Debían pagar el alquiler para vivir en condiciones de semi esclavitud. Nunca cobraron por sus labores. Se les adeudaban quince días de trabajo, pero, en una vil estrategia de sometimiento, los que debían dinero eran ellos. La finca tenía un almacén, regenteado por la esposa del cuadrillero. Los trabajadores compraban fideos, jugos, caballa, yerba. Alguien se animó a adquirir un trozo de carne, pero el peso del corte hacía de la estafa una incertidumbre. Todos los consumos quedaban anotados en un cuaderno solo fiscalizado por los dueños. Las deudas, al momento de la fiscalización, alcanzaban los treinta mil pesos promedio por cada golondrina. “Cuando les mostraron el cuaderno, los trabajadores decían que había algunas cosas que no habían comprado. Ellos tenían bien claro lo que sacaban del almacén porque, como podían, llevaban su cuenta. Había un abuso de querer cobrarles cosas que no habían consumido y a precios desorbitantes”.

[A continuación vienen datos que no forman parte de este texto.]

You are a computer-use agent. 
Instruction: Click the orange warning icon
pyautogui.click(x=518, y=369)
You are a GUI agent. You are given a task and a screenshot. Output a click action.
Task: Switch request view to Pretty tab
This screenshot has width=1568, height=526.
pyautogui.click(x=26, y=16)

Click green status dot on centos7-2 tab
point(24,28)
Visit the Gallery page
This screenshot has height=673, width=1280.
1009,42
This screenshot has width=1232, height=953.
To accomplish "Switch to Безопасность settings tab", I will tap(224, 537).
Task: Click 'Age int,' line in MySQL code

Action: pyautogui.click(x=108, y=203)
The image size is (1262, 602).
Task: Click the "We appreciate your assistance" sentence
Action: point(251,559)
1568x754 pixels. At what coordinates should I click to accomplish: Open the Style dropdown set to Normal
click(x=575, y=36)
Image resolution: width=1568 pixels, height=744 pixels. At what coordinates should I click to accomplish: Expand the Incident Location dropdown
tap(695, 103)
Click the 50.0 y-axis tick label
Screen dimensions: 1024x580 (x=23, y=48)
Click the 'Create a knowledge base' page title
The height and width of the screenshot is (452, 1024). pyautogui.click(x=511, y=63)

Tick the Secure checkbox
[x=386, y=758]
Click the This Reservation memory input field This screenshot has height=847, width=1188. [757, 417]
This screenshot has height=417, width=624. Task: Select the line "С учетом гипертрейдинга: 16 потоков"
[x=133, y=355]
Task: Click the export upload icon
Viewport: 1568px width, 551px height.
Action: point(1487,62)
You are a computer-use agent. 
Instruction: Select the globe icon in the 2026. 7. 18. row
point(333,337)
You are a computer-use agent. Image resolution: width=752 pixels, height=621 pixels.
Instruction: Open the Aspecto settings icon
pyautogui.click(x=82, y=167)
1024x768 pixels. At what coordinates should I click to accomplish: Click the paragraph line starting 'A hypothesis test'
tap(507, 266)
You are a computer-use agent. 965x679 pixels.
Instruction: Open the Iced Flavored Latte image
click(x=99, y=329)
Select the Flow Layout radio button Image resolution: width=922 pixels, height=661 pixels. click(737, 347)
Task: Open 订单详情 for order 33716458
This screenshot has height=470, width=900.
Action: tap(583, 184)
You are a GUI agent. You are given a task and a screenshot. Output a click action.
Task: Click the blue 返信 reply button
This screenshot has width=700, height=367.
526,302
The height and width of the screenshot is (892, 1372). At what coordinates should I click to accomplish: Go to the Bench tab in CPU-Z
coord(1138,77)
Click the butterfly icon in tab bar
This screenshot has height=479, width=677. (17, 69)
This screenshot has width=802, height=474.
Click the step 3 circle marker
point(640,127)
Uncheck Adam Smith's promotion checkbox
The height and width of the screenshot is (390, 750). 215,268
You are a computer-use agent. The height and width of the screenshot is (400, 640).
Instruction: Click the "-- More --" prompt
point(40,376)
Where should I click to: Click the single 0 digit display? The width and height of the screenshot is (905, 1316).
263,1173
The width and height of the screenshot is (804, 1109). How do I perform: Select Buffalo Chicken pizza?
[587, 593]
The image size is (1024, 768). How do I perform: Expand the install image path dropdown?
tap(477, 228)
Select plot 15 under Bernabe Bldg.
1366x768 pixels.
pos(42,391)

Habían impartido, entienden las autoridades competentes, un sistema coercitivo de obediencia y dependencia. No tenían otro modo de subsistir que endeudándose comprando mercadería a precios arbitrarios de un único comercio manejados por los mismos perpetradores. Se le retenía el documento. Les decían que cuando pagaran la deuda, se los iban a devolver. Había un trabajador que no sabía leer ni escribir, que no sabía sumar. Había una mujer embarazada que nunca pudo ir a la salita del pueblo. “Era tal la violencia que ejercían sobre ellos… Estaban presos en una situación de vulnerabilidad extrema”, resumió la delegada.

Vivían y trabajaban en el pueblo de Barrancas, a 23 kilómetros de Mendoza Capital, en un paraje atravesado por la ruta provincial 14, al borde del río Mendoza. Pero ellos no lo sabían. Nadie sabía exactamente dónde estaban. Nadie sabía exactamente hacia dónde escapar. Por eso, tal vez, el llamado anónimo al 145. Andrea Bouzo explicó que ningún trabajador tenía consciencia de cómo podía volver a la ciudad, a la terminal, a su casa.
La niña no era explotada laboralmente, pero no estaba escolarizada y evidenciaba signos de maltrato, mala alimentación y abuso. Se activó automáticamente el protocolo para hacer un abordaje integral de su estado de salud. Decidieron internarla en el Hospital Pediátrico doctor Humberto Lotti. Al día siguiente, se desencadenó un allanamiento ordenado por el juez Marcelo Garnica y la secretaria Marcela Díaz. Gustavo Vera acreditó: “Se detectó explotación laboral y se constató que estos trabajadores estaban con retención de documentos y con retención de dinero. Había toda una manipulación. No se les dejaba salir.

16 adultos manifestaron la intención de irse inmediatamente. Otras cuatro personas lo hicieron al día siguiente del allanamiento. Los cuatro trabajadores que allí residían desde hace un año se negaron a declarar. Víctor Manuel Quispe continúa detenido en la unidad 32 del Centro de Detención Judicial Mendoza.
Constataron que la empresa se llama Agrícola José Sociedad Anónima, que en verdad operaba para otra finca, administrada por una empresa denominada Viñas de Lontué.